→ TEXT PROVIDED:
———
Seidel's Randomized incremental algorithm \[ T(n) \le T(n-1,d)+\frac{d}{n}(O(dn)+T(n-1,d-1)) = O(d!n) \]

Also simplifies proof of main sampling theorem:

• On choosing $r$ random hyperplanes $R$, want expected number of violators $v$
• instead, consider random $h \in H-R$, ask prob. of violation
• which is just $E[v]/(n-r)$
• for prob. $h$ is violated, use backwards analysis
• instead of picking $R$ then $h$, pick $R \cup \{h\}$ then pick $h$
• prob. $h$ violated is just prob. it is one of opt in $R \cup \{h\}$
• which is $d/(r+1)$
• so $E[v]/(n-r)=d/(r+1)$ so $E[v] = (n-r)d/(r+1)$

Hidden Dimension

Idea:

• when recurse, don't just start from the beginning
• When last hyperplane $h$ violates recursive solution,
• Use opt of recursion as starting point for finding opt including $h$

Intuition

• look more closely at Seidel's recursion
• Seidel's “advantage” was that when omitted hyperplan $H$ was violator, we knew it was in opt
• so reduce to finding $d-1$ more constraints of opt
• in fact this is pessimistic!
• optimum basis $h_1,\ldots,h_d$
• order such that $OPT(H-h_1)< OPT(H-h_2)< \cdots< OPT(H-h_d)$
• note none can be equal since each removal yields different optimal basis
• suppose discarded $h_j$ for recursion
• so found $OPT(H-h_j)$
• claim $h_1 \in B(H-h_j)$
• suppose not
  • then $OPT(H-h_1 - h_j) = OPT(H-h_j)$
  • but $OPT(H-h_1) \ge OPT(H-h_1-h_j)$
  • which combines to imply $OPT(H-h_1) \ge OPT(H-h_j)$
  • contradicts $h_i$ order
• conclusion: $OPT(H-h_j)$ already contains $h_1,\ldots h_{j-1}$
• so recursion found $j$ optimal constraints, not $1$ as Seidel thought
• in expectation, we find $d/2$.
———
→ CHALLENGE A: In the notes on Seidel's algorithm, how many optimal constraints does the recursion find in expectation?

→ PROVIDED ENTRIES:
———
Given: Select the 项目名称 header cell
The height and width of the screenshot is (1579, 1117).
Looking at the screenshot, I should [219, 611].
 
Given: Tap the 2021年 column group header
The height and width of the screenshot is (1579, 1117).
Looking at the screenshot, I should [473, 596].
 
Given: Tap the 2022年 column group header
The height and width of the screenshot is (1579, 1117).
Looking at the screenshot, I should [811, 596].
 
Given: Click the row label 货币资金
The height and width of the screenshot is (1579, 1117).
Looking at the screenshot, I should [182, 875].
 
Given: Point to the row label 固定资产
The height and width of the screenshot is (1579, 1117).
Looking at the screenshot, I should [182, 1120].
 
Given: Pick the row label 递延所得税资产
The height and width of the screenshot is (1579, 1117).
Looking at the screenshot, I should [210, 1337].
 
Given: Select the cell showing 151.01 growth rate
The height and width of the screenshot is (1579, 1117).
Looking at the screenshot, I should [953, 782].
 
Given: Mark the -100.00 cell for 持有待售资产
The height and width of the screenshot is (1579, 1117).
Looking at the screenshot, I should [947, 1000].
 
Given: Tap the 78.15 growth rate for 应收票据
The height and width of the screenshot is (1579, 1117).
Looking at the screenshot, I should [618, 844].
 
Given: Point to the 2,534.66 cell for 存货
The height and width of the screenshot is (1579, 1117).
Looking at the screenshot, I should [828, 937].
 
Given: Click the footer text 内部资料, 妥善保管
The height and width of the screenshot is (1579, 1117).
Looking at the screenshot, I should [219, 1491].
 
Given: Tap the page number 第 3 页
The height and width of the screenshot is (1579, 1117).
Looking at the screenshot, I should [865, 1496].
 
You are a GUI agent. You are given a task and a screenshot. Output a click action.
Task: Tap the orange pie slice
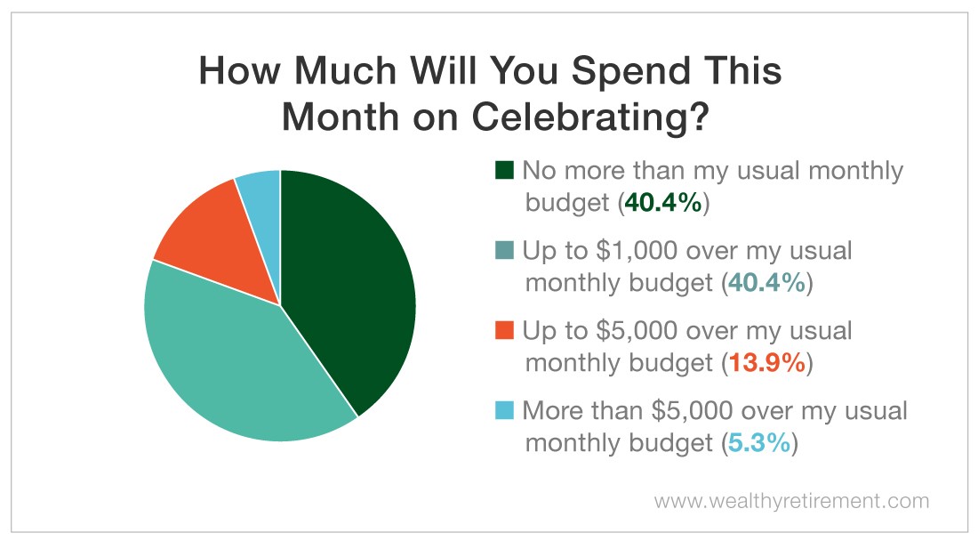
———
→ CHALLENGE B: Rewrite the entries from their first line through the line containing "Looking at the screenshot, I should [210, 1337].", changing each "row label" to "row name" and leaving everything else the same.

→ EXPECTED ANSWER A: It finds d/2 optimal constraints in expectation.

→ EXPECTED ANSWER B:
Given: Select the 项目名称 header cell
The height and width of the screenshot is (1579, 1117).
Looking at the screenshot, I should [219, 611].
 
Given: Tap the 2021年 column group header
The height and width of the screenshot is (1579, 1117).
Looking at the screenshot, I should [473, 596].
 
Given: Tap the 2022年 column group header
The height and width of the screenshot is (1579, 1117).
Looking at the screenshot, I should [811, 596].
 
Given: Click the row name 货币资金
The height and width of the screenshot is (1579, 1117).
Looking at the screenshot, I should [182, 875].
 
Given: Point to the row name 固定资产
The height and width of the screenshot is (1579, 1117).
Looking at the screenshot, I should [182, 1120].
 
Given: Pick the row name 递延所得税资产
The height and width of the screenshot is (1579, 1117).
Looking at the screenshot, I should [210, 1337].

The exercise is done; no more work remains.